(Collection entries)
-=-=-

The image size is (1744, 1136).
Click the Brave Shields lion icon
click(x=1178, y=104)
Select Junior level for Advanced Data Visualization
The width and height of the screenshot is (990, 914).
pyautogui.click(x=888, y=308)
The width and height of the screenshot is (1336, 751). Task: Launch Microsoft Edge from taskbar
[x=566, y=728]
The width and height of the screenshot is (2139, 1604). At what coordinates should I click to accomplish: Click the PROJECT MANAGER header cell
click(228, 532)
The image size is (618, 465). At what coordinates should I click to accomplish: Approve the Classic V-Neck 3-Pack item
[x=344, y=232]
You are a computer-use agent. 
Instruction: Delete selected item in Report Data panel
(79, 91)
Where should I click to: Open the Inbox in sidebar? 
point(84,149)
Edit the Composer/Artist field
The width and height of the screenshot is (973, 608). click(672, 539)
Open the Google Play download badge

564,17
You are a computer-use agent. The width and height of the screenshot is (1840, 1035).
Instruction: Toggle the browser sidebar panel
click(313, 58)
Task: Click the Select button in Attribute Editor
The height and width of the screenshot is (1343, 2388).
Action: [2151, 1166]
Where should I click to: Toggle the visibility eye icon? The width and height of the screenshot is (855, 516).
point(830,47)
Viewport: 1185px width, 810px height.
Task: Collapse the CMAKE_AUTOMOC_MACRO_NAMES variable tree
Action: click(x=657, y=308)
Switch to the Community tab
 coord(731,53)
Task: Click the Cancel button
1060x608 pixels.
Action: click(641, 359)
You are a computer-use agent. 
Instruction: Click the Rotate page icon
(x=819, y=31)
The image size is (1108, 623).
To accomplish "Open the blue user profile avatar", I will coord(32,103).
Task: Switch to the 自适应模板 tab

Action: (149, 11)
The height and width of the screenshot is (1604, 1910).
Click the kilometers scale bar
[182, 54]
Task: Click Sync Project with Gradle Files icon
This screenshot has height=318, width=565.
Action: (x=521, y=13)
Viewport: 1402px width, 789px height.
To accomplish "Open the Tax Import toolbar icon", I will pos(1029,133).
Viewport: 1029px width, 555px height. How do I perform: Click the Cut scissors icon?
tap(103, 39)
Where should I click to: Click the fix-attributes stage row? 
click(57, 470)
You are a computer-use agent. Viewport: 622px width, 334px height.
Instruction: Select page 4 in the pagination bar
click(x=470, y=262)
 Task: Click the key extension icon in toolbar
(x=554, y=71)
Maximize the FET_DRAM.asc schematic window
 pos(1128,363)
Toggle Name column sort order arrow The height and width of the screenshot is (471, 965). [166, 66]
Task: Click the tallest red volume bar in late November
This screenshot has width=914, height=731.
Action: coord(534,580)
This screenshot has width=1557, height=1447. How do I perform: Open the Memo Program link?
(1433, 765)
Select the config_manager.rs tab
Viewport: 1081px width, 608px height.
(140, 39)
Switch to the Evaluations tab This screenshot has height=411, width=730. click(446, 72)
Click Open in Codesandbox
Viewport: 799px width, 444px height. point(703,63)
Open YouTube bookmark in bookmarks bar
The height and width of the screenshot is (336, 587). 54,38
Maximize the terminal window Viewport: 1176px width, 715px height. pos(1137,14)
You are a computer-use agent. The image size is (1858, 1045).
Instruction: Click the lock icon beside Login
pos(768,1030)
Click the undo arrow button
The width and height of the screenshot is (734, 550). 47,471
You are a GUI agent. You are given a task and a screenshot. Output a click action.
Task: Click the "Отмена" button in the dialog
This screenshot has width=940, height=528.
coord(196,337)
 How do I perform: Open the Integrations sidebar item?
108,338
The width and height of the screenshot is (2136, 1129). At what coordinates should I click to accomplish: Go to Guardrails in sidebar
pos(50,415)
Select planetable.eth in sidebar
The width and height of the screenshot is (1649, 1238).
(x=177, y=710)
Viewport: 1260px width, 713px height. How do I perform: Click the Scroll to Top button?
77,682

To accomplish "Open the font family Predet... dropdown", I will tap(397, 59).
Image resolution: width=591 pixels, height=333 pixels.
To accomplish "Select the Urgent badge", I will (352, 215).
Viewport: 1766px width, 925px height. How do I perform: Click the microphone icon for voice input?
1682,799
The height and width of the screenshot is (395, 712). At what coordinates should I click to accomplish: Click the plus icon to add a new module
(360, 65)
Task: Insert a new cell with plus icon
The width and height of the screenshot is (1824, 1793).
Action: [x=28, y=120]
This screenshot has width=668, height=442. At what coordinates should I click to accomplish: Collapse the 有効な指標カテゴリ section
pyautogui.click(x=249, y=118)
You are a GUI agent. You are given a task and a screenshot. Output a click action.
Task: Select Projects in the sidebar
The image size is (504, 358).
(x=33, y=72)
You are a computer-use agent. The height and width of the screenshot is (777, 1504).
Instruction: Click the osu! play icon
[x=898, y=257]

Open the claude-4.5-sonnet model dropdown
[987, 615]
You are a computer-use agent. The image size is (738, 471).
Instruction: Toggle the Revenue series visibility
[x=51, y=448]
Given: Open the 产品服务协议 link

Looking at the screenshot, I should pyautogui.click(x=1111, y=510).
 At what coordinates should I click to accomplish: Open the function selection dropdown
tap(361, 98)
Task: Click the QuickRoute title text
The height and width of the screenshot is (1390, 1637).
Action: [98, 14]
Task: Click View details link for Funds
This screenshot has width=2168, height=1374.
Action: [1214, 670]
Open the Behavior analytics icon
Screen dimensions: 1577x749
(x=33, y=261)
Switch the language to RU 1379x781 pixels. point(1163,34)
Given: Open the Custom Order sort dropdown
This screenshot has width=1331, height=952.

-=-=-

### Instructions for the task
None of the records may be omitted; each is to be printed exactly.

### Task answer
The image size is (1744, 1136).
Click the Brave Shields lion icon
click(x=1178, y=104)
Select Junior level for Advanced Data Visualization
The width and height of the screenshot is (990, 914).
pyautogui.click(x=888, y=308)
The width and height of the screenshot is (1336, 751). Task: Launch Microsoft Edge from taskbar
[x=566, y=728]
The width and height of the screenshot is (2139, 1604). At what coordinates should I click to accomplish: Click the PROJECT MANAGER header cell
click(228, 532)
The image size is (618, 465). At what coordinates should I click to accomplish: Approve the Classic V-Neck 3-Pack item
[x=344, y=232]
You are a computer-use agent. 
Instruction: Delete selected item in Report Data panel
(79, 91)
Where should I click to: Open the Inbox in sidebar? 
point(84,149)
Edit the Composer/Artist field
The width and height of the screenshot is (973, 608). click(672, 539)
Open the Google Play download badge

564,17
You are a computer-use agent. The width and height of the screenshot is (1840, 1035).
Instruction: Toggle the browser sidebar panel
click(313, 58)
Task: Click the Select button in Attribute Editor
The height and width of the screenshot is (1343, 2388).
Action: [2151, 1166]
Where should I click to: Toggle the visibility eye icon? The width and height of the screenshot is (855, 516).
point(830,47)
Viewport: 1185px width, 810px height.
Task: Collapse the CMAKE_AUTOMOC_MACRO_NAMES variable tree
Action: click(x=657, y=308)
Switch to the Community tab
 coord(731,53)
Task: Click the Cancel button
1060x608 pixels.
Action: click(641, 359)
You are a computer-use agent. 
Instruction: Click the Rotate page icon
(x=819, y=31)
The image size is (1108, 623).
To accomplish "Open the blue user profile avatar", I will coord(32,103).
Task: Switch to the 自适应模板 tab

Action: (149, 11)
The height and width of the screenshot is (1604, 1910).
Click the kilometers scale bar
[182, 54]
Task: Click Sync Project with Gradle Files icon
This screenshot has height=318, width=565.
Action: (x=521, y=13)
Viewport: 1402px width, 789px height.
To accomplish "Open the Tax Import toolbar icon", I will pos(1029,133).
Viewport: 1029px width, 555px height. How do I perform: Click the Cut scissors icon?
tap(103, 39)
Where should I click to: Click the fix-attributes stage row? 
click(57, 470)
You are a computer-use agent. Viewport: 622px width, 334px height.
Instruction: Select page 4 in the pagination bar
click(x=470, y=262)
 Task: Click the key extension icon in toolbar
(x=554, y=71)
Maximize the FET_DRAM.asc schematic window
 pos(1128,363)
Toggle Name column sort order arrow The height and width of the screenshot is (471, 965). [166, 66]
Task: Click the tallest red volume bar in late November
This screenshot has width=914, height=731.
Action: coord(534,580)
This screenshot has width=1557, height=1447. How do I perform: Open the Memo Program link?
(1433, 765)
Select the config_manager.rs tab
Viewport: 1081px width, 608px height.
(140, 39)
Switch to the Evaluations tab This screenshot has height=411, width=730. click(446, 72)
Click Open in Codesandbox
Viewport: 799px width, 444px height. point(703,63)
Open YouTube bookmark in bookmarks bar
The height and width of the screenshot is (336, 587). 54,38
Maximize the terminal window Viewport: 1176px width, 715px height. pos(1137,14)
You are a computer-use agent. The image size is (1858, 1045).
Instruction: Click the lock icon beside Login
pos(768,1030)
Click the undo arrow button
The width and height of the screenshot is (734, 550). 47,471
You are a GUI agent. You are given a task and a screenshot. Output a click action.
Task: Click the "Отмена" button in the dialog
This screenshot has width=940, height=528.
coord(196,337)
 How do I perform: Open the Integrations sidebar item?
108,338
The width and height of the screenshot is (2136, 1129). At what coordinates should I click to accomplish: Go to Guardrails in sidebar
pos(50,415)
Select planetable.eth in sidebar
The width and height of the screenshot is (1649, 1238).
(x=177, y=710)
Viewport: 1260px width, 713px height. How do I perform: Click the Scroll to Top button?
77,682

To accomplish "Open the font family Predet... dropdown", I will tap(397, 59).
Image resolution: width=591 pixels, height=333 pixels.
To accomplish "Select the Urgent badge", I will (352, 215).
Viewport: 1766px width, 925px height. How do I perform: Click the microphone icon for voice input?
1682,799
The height and width of the screenshot is (395, 712). At what coordinates should I click to accomplish: Click the plus icon to add a new module
(360, 65)
Task: Insert a new cell with plus icon
The width and height of the screenshot is (1824, 1793).
Action: [x=28, y=120]
This screenshot has width=668, height=442. At what coordinates should I click to accomplish: Collapse the 有効な指標カテゴリ section
pyautogui.click(x=249, y=118)
You are a GUI agent. You are given a task and a screenshot. Output a click action.
Task: Select Projects in the sidebar
The image size is (504, 358).
(x=33, y=72)
You are a computer-use agent. The height and width of the screenshot is (777, 1504).
Instruction: Click the osu! play icon
[x=898, y=257]

Open the claude-4.5-sonnet model dropdown
[987, 615]
You are a computer-use agent. The image size is (738, 471).
Instruction: Toggle the Revenue series visibility
[x=51, y=448]
Given: Open the 产品服务协议 link

Looking at the screenshot, I should pyautogui.click(x=1111, y=510).
 At what coordinates should I click to accomplish: Open the function selection dropdown
tap(361, 98)
Task: Click the QuickRoute title text
The height and width of the screenshot is (1390, 1637).
Action: [98, 14]
Task: Click View details link for Funds
This screenshot has width=2168, height=1374.
Action: [1214, 670]
Open the Behavior analytics icon
Screen dimensions: 1577x749
(x=33, y=261)
Switch the language to RU 1379x781 pixels. point(1163,34)
Given: Open the Custom Order sort dropdown
This screenshot has width=1331, height=952.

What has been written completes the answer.